Voilà tout le personnel qui manque actuellement pour être en mesure de combler toutes nos lacunes

La cible de 62 018 personnes est-elle atteignable ? Cela dépendra des mesures mises en place pour y arriver, répond Marie-Soleil Tremblay, professeure à l’École nationale d’administration publique.

Cela passera par des ressources pour former ces personnes, dit la comptable agréée. « On ne peut pas former une infirmière en un an. » En général, on estime normal qu’une organisation doive renouveler 5 % de son personnel avec les départs à la retraite, mentionne-t-elle. « Quand on dépasse 10, 15, 20 %, on n’est plus dans quelque chose de normal. »

Ainsi, dans le cas des infirmières, où on a besoin de 30 % de plus d’effectifs, cela peut sembler beaucoup. Mais sur cinq ans, ce n’est pas « déraisonnable ».

Dans les rangs syndicaux, plusieurs organisations saluent le sursaut de lucidité du gouvernement caquiste. « Quand on voit ces chiffres-là, ça traduit exactement ce qu’on nous dit sur le terrain », a expliqué le président de la Confédération des syndicats nationaux (CSN), Jacques Létourneau, en donnant l’exemple des auxiliaires de soutien à domicile représentés par la Centrale. « Il y a une dizaine de jours, on était en colloque avec eux et ils nous disaient qu’il manque de monde. […] Si on veut s’attaquer à ce problème-là, il va falloir alléger la tâche du personnel et améliorer les conditions de travail », a poursuivi le chef syndical.

Un enjeu syndical

 

Une partie de la bataille se jouera d’ailleurs l’automne prochain lorsque les syndicats et le gouvernement renégocieront les contrats de travail. Interrogé à cet égard, le président de la CSN parle d’une « grosse négo », mais dit avoir reçu des « signaux positifs » de la part du gouvernement Legault.

De son côté, la Fédération interprofessionnelle de la santé du Québec refuse d’évaluer la pénurie de main-d’oeuvre infirmière dans le réseau avant la fin des projets ratios. La présence d’une équipe minimale de professionnelles en soins pour un groupe de patients éprouvant des ennuis de santé similaires se traduira nécessairement par « une diminution de la charge de travail, de l’insatisfaction, de l’absentéisme, de la détresse, de l’épuisement et des accidents de travail », fait-elle valoir.
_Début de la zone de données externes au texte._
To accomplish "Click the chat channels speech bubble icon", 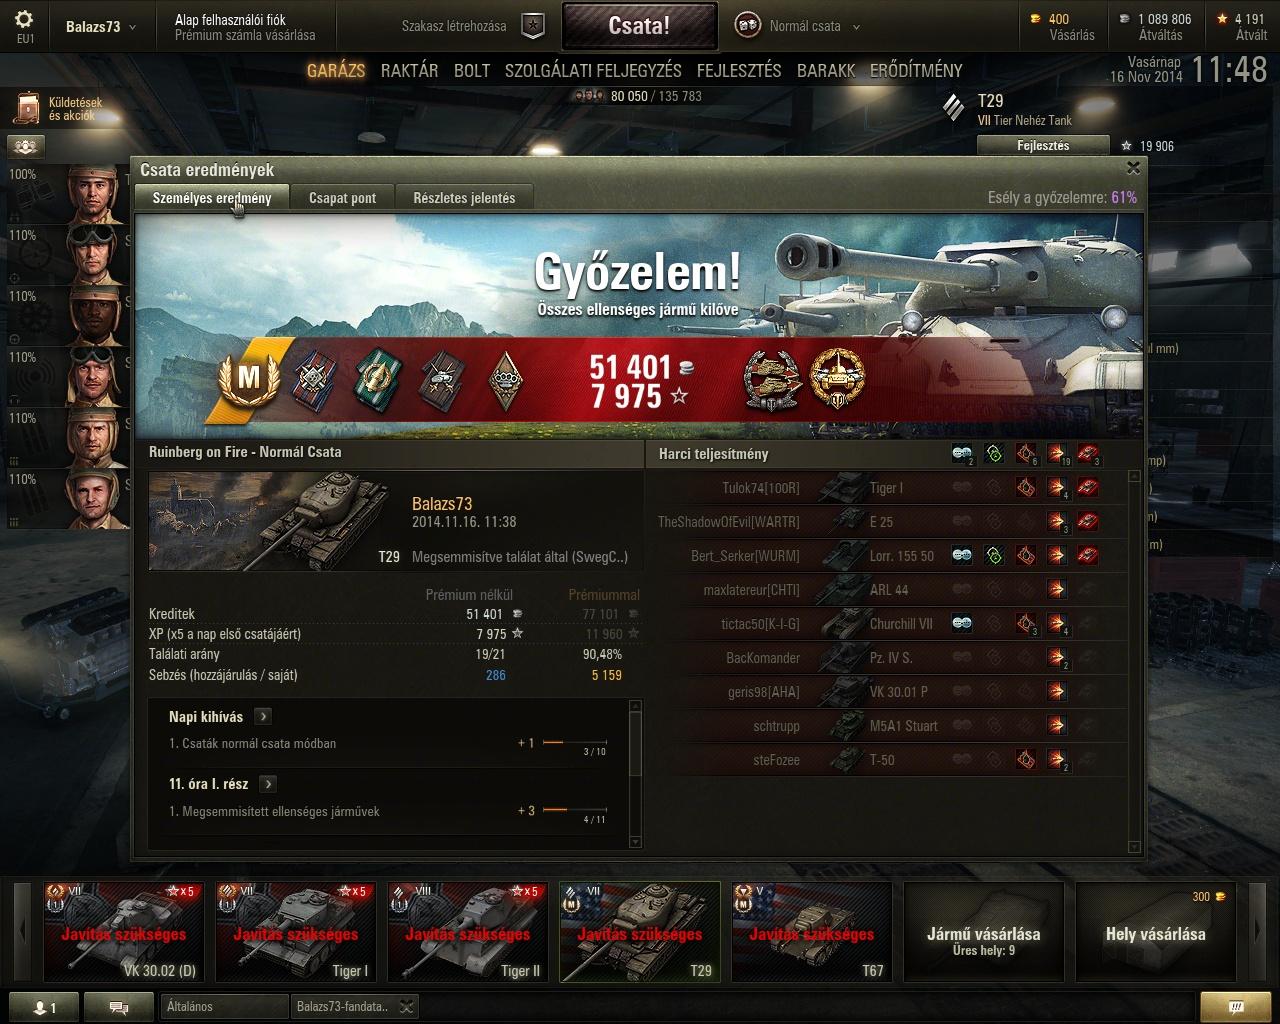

L’Association des pharmaciens des établissements de santé du Québec (APES) a recensé 272 postes de pharmaciens en équivalent temps complet non pourvus l’an dernier, c’est-à-dire 19 % de l’ensemble des postes. « Ces données ne reflètent pas les besoins complets, puisqu’elles ne tiennent pas compte des postes à créer pour répondre aux besoins croissants et pour rattraper le retard accumulé en raison de la pénurie », a mentionné le président de l’APES, François Paradis. Il appelle le gouvernement à favoriser le recrutement de 100 pharmaciens formés à la maîtrise de plus par année. « Cette formation est essentielle et il y a lieu de déployer les diplômés au sein des CHSLD et aux unités de soins aigus des hôpitaux. Les besoins sont criants et la pénurie perdure depuis plus de 15 ans. »

Enfin, l’Association des psychologues du Québec déplore pour sa part une « pénurie artificielle » de psychologues dans le secteur de la santé en raison d’une rémunération « inéquitable » de ces professionnels et de ratios trop élevés. « Leurs conditions de travail ne les incitent pas à se sentir reconnus dans le réseau », a déploré le vice-président du regroupement, Gaëtan Roussy.

La présidente de l’Ordre des psychologues du Québec, Christine Grou, s’inquiète d’« une diminution significative de l’accès aux soins et services en santé mentale » due à une attrition du nombre de psychologues dans le réseau public. « Les difficultés d’accès ont des impacts souvent très graves pour les personnes qui souffrent et entraînent souvent l’aggravation de l’état des personnes. Toutes les annonces de création de postes et de facteurs d’attraction donnant accès à des services représentent un pas dans la bonne direction », a-t-elle conclu.